## Texte source
──────────────────────────────

Thekchèn Tcheuling, Dharamsala, Inde – Le Tsouglagkhang, le temple tibétain principal, était décoré de guirlandes de fleurs et 11 000 personnes étaient rassemblées dans le temple et autour lorsque Sa Sainteté le Dalaï-Lama arriva ce matin. Au pied des marches du temple se trouvaient 23 équipes de jeunes Tibétains d'Europe, d'Amérique et de nombreuses régions de l'Inde, qui participent au 25ème tournoi de football de la Memorial Gold Cup de Gyalyum Chenmo. Sa Sainteté les accueillit joyeusement et posa avec eux pour une photo.
S'adressant à la foule depuis le trône, Sa Sainteté fit remarquer : « Chaque année, pendant Saka Dawa (le quatrième mois du calendrier lunaire tibétain qui célèbre la naissance, l'éveil et la mort du Bouddha), nous accumulons 100 millions de "manis" (le mantra à six syllabes d'Avalokitéshvara). Beaucoup de gens y participent dans de nombreux endroits. L'un des effets de la récitation est la bénédiction des pilules de "mani" qui sont ensuite largement distribuées. Le rituel que nous utilisons fut composé par Serkhong Tsènshab Rinpoché.

──────────────────────────────

## Données extraites
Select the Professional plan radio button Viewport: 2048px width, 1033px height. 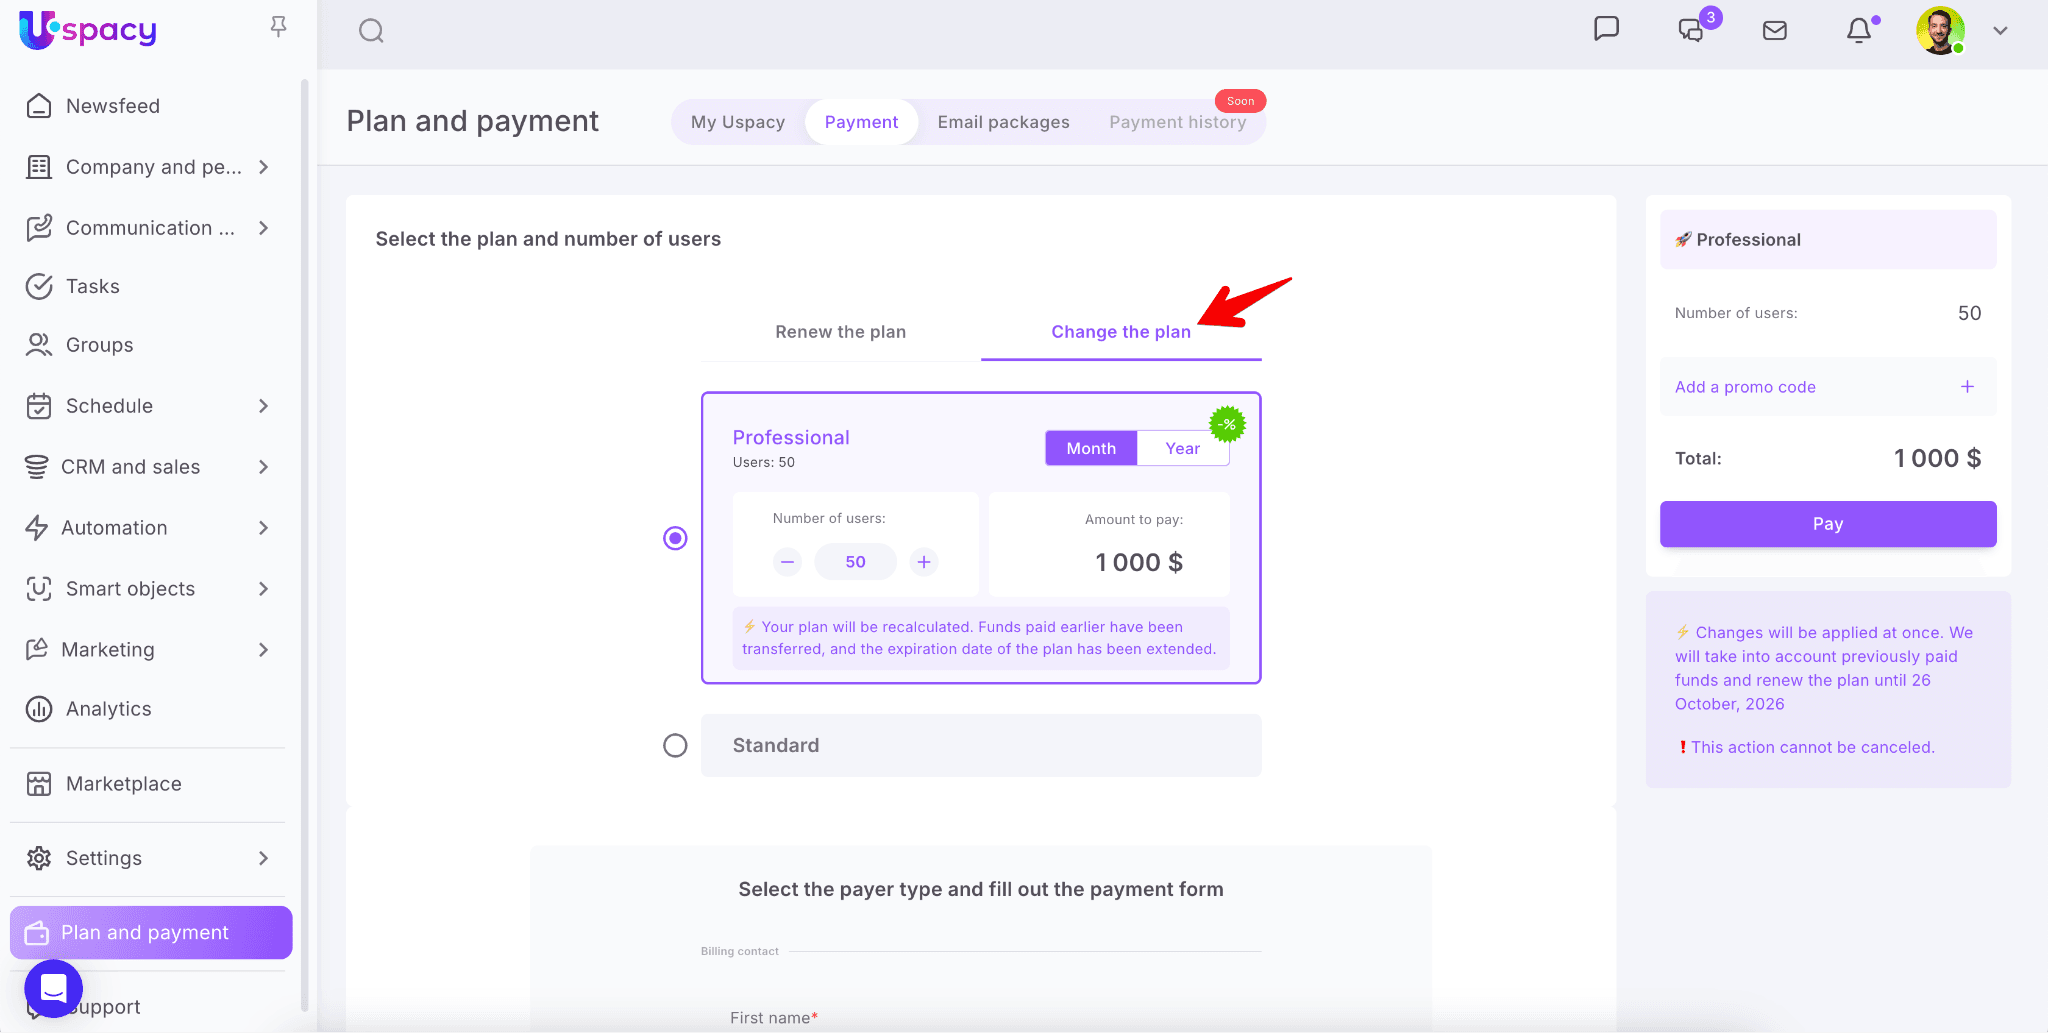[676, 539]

──────────────────────────────

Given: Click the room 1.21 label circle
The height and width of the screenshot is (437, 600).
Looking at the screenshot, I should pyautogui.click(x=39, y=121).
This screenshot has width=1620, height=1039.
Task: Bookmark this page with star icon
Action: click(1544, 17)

──────────────────────────────

## Énoncé
Recopiez à l'identique le passage du texte sur le Dalaï-Lama au Tsouglagkhang qui va de « S'adressant à la » jusqu'à « Serkhong Tsènshab Rinpoché. » inclus. Appuyez-vous uniquement sur le texte.

## Bonne réponse
S'adressant à la foule depuis le trône, Sa Sainteté fit remarquer : « Chaque année, pendant Saka Dawa (le quatrième mois du calendrier lunaire tibétain qui célèbre la naissance, l'éveil et la mort du Bouddha), nous accumulons 100 millions de "manis" (le mantra à six syllabes d'Avalokitéshvara). Beaucoup de gens y participent dans de nombreux endroits. L'un des effets de la récitation est la bénédiction des pilules de "mani" qui sont ensuite largement distribuées. Le rituel que nous utilisons fut composé par Serkhong Tsènshab Rinpoché.